The floor below that was the reception area and main bar. Walls had been knocked through and replastered to create two spaces for the comfort of the clientele. This at least was quieter. It had already been painted and just had two electricians working on the lights and in the last stages of the final fit out. It wouldn’t be long before it was finished. This was assured to her by the project manager, an old school friend that had been more than glad of the work and true to his word, it looked like he would be delivering before time.
“A week Chay” said the young man in dusty, plaster splattered work gear, a bright grin upon his face. “Then it’s all down to you.”
It was all down to her. She was already sending out invitations to the client list and appropriate dignitaries for the grand opening, although Malakai was still nowhere to be seen. He hadn’t been in contact since her return and his cell just gave that standard emotionless voice telling her the device was switched off every time she tried.
A nudge from Dan, the project manager as he said “So am I going to get an invite?” as she marked down on her pad a few more names that had sprung to mind.
“Of course!” Cielo replies brightly, taking a glance about her at the other workmen, before reducing volume and adding “But only you brother. It’s the very least I can do” however, she had already bought in the crates and crates of beer that it would take to wet the building with all the other builders when the day came for them all to vacate.
“Ha!” he replied triumphantly. “Probably the only time too- a guy like me wouldn’t be able to afford to come here after that.”
It was a genuine statement.
She had gathered around her the very cream of the crop, as only a working girl with a far reaching network can, and many of the girls had been more than happy to jump when they heard it was going to be the real deal.
“You could still get a take away” she responds with a laugh. There was still going to be a call out service. “But I’d like to see you explain that to Daisy”, the wife that she knew was at home and currently round with their third child. “She would have your balls for earrings!”.

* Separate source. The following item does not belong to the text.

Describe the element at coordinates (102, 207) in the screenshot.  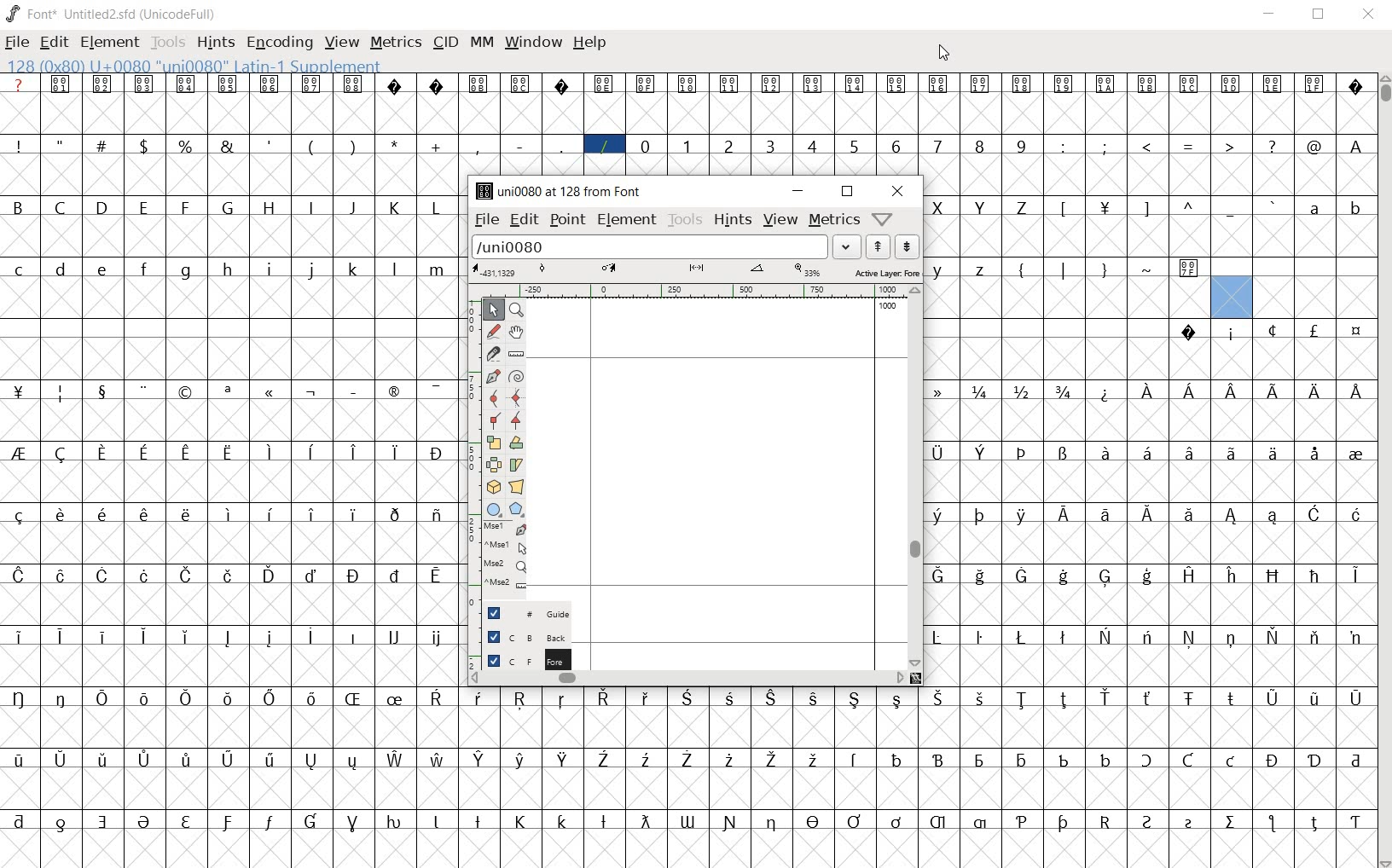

A laugh from the project manager before a hand is placed on his arm and she gives an aside “Do say hello to her for me. Last time I saw her she had only just found out the news. I can’t believe she is a few weeks away!”
“Aye- it’s gone by quickly” he says with a proud grin. Cielo had known the couple for years and also knew how devoted to each other they were and that the banter between them was just that. She was there at their wedding and at the christenings of both children.
Cielo pattered off down the stairs to the ground floor, which was the only place that didn’t look like a work site. The front of the building was the working offices of a conveyancing firm of Levins and son and she had good relations with both old Mr Levins, who had been invaluable during the refugee crisis, and his progeny who was in line to take over when the elder finally decided to retire which she reckoned would be never.
The back of the building was all business. An office, restrooms, a commercial kitchen and a private entrance for those that wanted to enter unseen.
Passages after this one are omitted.